1. This prophecy, not published until 1851, was made when South Carolina, dissatisfied with the tariff bill passed by Congress, announced that it would nullify the act. President Andrew Jackson responded by threatening “to hang every man in South Carolina” to enforce the law. However, both South Carolina and Jackson backed down and solved the problem by compromise. Recalling the prophecy in 1843, Smith said, “I prophesied in the name of the Lord God that the commencement of the difficulties which will cause much bloodshed previous to the coming of the Son of Man, will be in South Carolina. It may probably arise through the slave question.”

2. Young was so enthused about returning to Missouri that he prophesied in 1862 that the Saints would go back to Jackson County within the next seven years and proposed in 1863 that missionaries be sent there.

3. In 1863 an early morning salute would be fired at Fort Douglas on receipt of information that Connor had been promoted to the rank of brigadier general because of his victory over the Northern Shoshone. Believing that danger threatened, the Mormons would sound an alarm—perhaps an attempt was being made to seize Brigham Young. A thousand or more Mormon minute men would quickly assemble to protect the city.
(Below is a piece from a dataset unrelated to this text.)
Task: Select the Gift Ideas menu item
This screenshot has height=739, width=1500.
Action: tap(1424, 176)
Such would be the extent of the distrust and lack of communication between the fort and the city over the next decade.

4. Joseph Morris joined Mormonism in England in 1847 at the age of twenty-three. Arriving in the United States, he stayed at St. Louis for two years, then served for a time as president of the Mormon branch in Pittsburgh before coming to Salt Lake in 1853. Three unsuccessful marriages by 1857 embittered him against local leaders and the frenzy of the Mormon Reformation gave him the opportunity to denounce the evils he saw around him.
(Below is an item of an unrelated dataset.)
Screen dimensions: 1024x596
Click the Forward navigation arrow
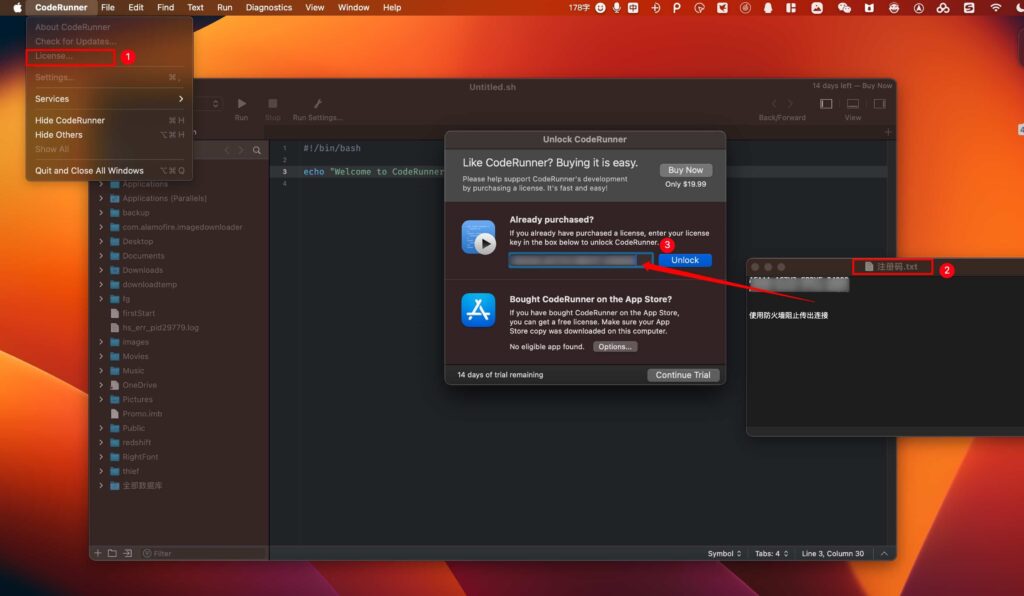coord(789,103)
5. It was rumored that some church members in Slaterville were experimenting with spiritualism and were open to new religious experiences.

6. John Banks had been a person of considerable promise and importance in the Mormon church. One of the first converts to Mormonism in England, he was an intelligent, gifted speaker. He was sustained as assistant presiding bishop in 1851 but released in 1853 to fill a two-year mission to Ohio. Angered when he was not re-appointed to the presiding bishopric after his mission, he attacked Brigham Young physically and was excommunicated for unchristianlike conduct. He was rebaptized a few days later but was excommunicated again a year later on 23 December 1859 and then became involved in the Morrisite movement.

7. Such treatment encouraged a minor Ute leader named Black Hawk to retaliate against the Mormons who had settled in their territory. Beginning with about 30 raiders in 1865, Black Hawk’s followers rose to around 300 by the winter of 1866-67, and their raids kept the people of central and southern Utah on alert for three years. During this time approximately 25 settlements were abandoned. By the time peace negotiations had been settled in the summer of 1868, an estimated 80 Indians and 75 whites had lost their lives as a result of the conflict. The cost in economic terms was approximately $1.5 million, which the Mormons essentially bore since no government funds were received for the costs of the military nor for losses sustained as a result of government policies.